Удивляешься не Добрюхе, удивляешься опубликовавшей это редакции. Неужели не распознала знакомый стиль, каким веет от этих пассажей: «Можно представить себе силу ненависти к советской власти, скопившейся в этих людях, которым эта самая власть сломала всю жизнь!», «На новый «белый террор»… большевики ответили ещё более страшным и беспощадным «красным террором»…»?
Да и сам Добрюха под конец устал от стилизации под Андрея Януарьевича Вышинского.
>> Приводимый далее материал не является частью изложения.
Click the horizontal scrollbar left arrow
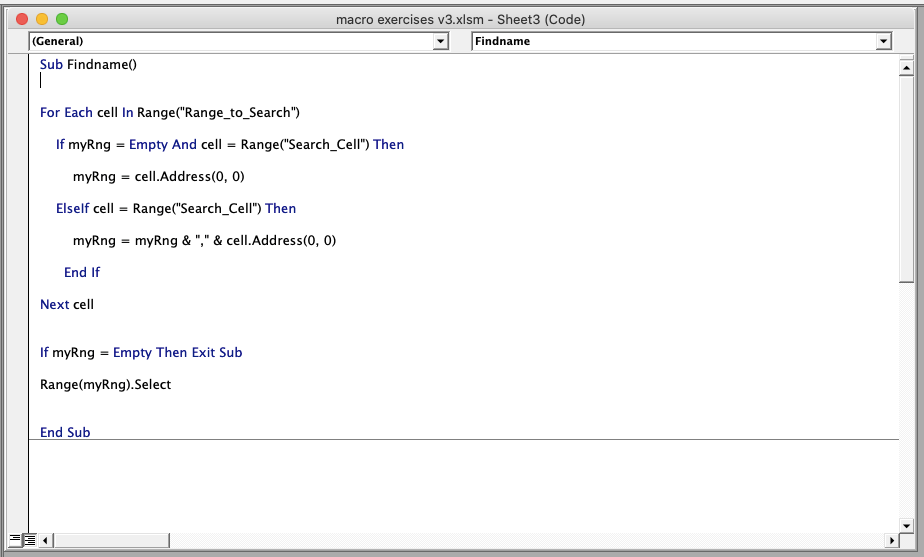The width and height of the screenshot is (924, 557). [45, 540]
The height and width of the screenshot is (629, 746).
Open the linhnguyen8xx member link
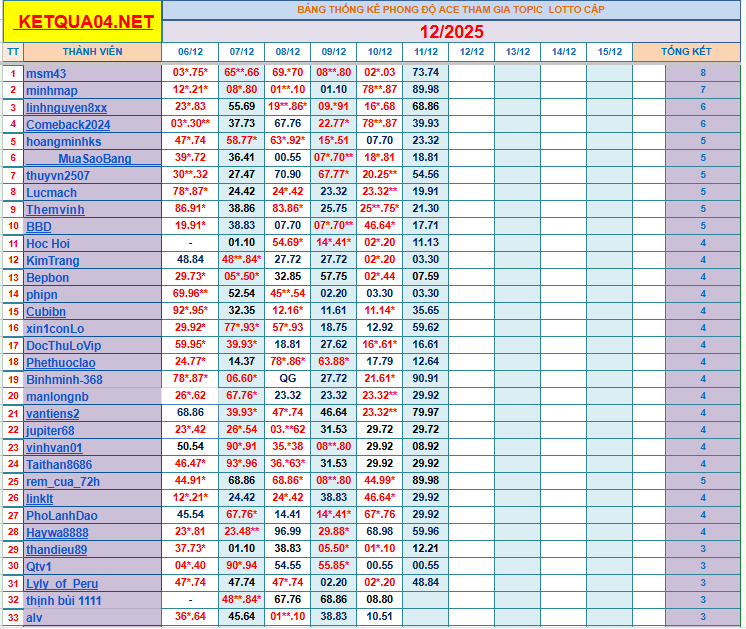point(66,107)
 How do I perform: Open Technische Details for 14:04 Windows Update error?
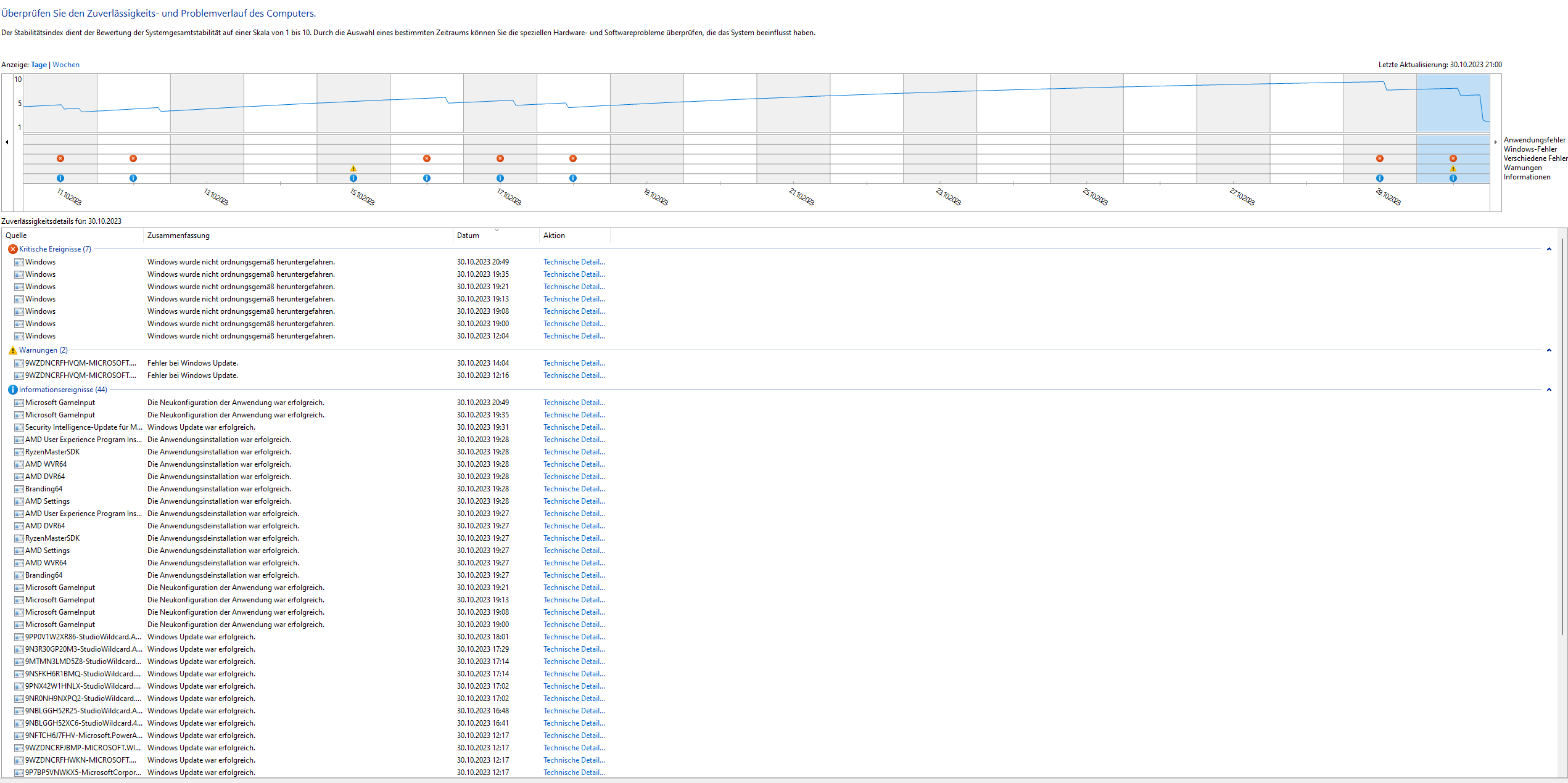pyautogui.click(x=574, y=363)
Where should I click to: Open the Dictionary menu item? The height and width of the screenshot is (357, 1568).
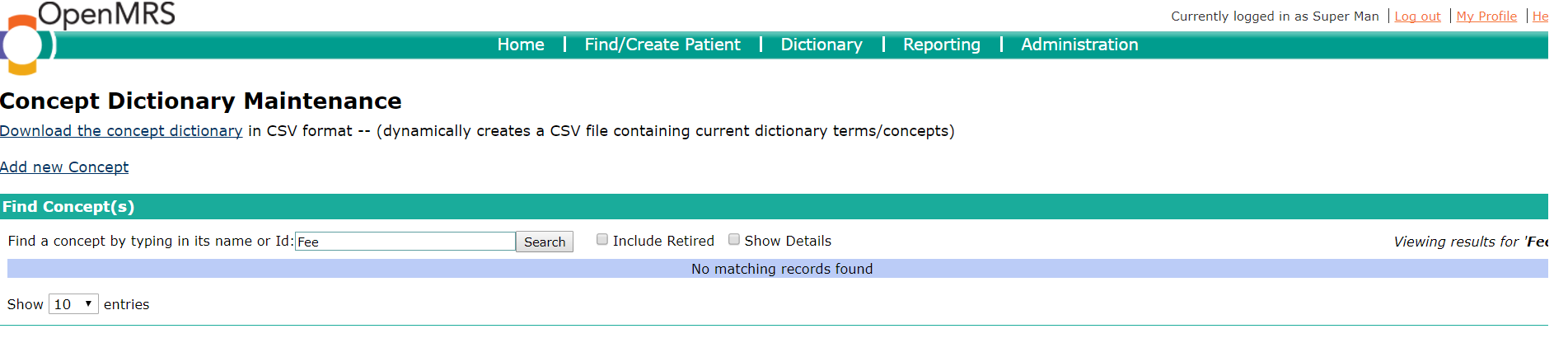(821, 45)
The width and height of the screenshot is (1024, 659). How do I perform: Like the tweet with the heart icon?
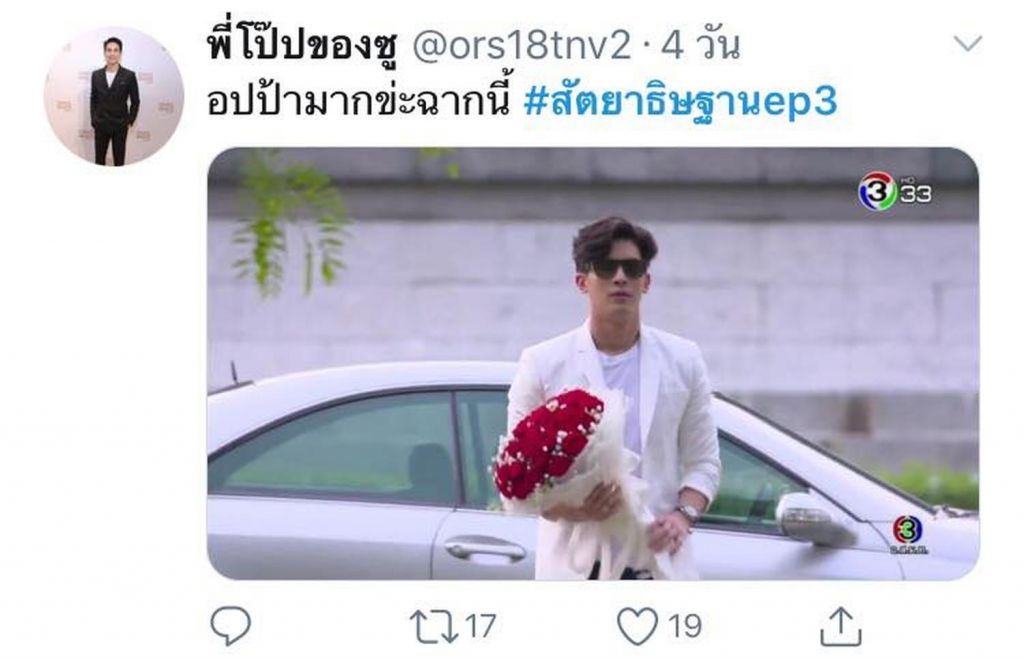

Напрямую обращается к бесценному наследству Прокурора Союза ССР – заканчивает цитатой из его обвинительной речи: «Когда мы говорим об отравлении, то не надо иметь в виду, что для отравления надо применять только цианистый калий, мышьяк и т. д. Нет, очень часто убийцы используют врачей и медицинскую систему якобы для лечения, а на самом деле для того, чтобы добиться своей преступной цели».
Что называется, старые песни о главном!
Так вот, в 1937 году Страстной монастырь снесли. А в 1950-м взялись за Пушкина. Его перенесли аккурат на место колокольни, нарастив фундамент: мелковат показался Сталину памятник по величине. Не по рангу такому поэту! И обаяние разрушилось. Интимный, размышляющий о чём-то своём Пушкин обрёл черты некой государственной монументальности.
А при Хрущёве позади памятника построили огромный кинотеатр, который назвали «Россия». На свою бедную голову утвердил Хрущёв такое название. И без того к нему подозрительно присматривались: не из масонов ли? А как ещё прикажете истолковать пять огромных домов на Новом Арбате, похожих на толстые раскрытые книги? Конечно, это жидомасонский знак! Прославление Торы! Пятикнижия Моисеева!
Разумеется, при самом Хрущёве об этом помалкивали. А после его снятия о подобных вещах хотя и глухо, но заговорили. Заставили, например, секретаря ЦК по идеологии М. Зимянина принять яростного борца с сионизмом В. Емельянова, впоследствии оказавшегося в психиатрической лечебнице. Поведал Емельянов секретарю ЦК, что на юбилейном рубле, выпущенном в честь сорокалетия советской власти, «присутствует масонская символика, образуемая тремя перекрещивающимися орбитами спутников» (см. книгу Николая Митрохина «Русская партия»). И что же Зимянин? Не просто принял информацию к сведению, но довёл её до более высоких инстанций. В результате политбюро приняло решение изъять монеты из обращения и отправить их на переплавку. Ну, а во времена горбачёвской гласности о таких вещах уже криком кричали. Всё, всё было разоблачено: и Пятикнижие Моисеево на Новом Арбате, и эта связка Пушкин – кинотеатр «Россия»!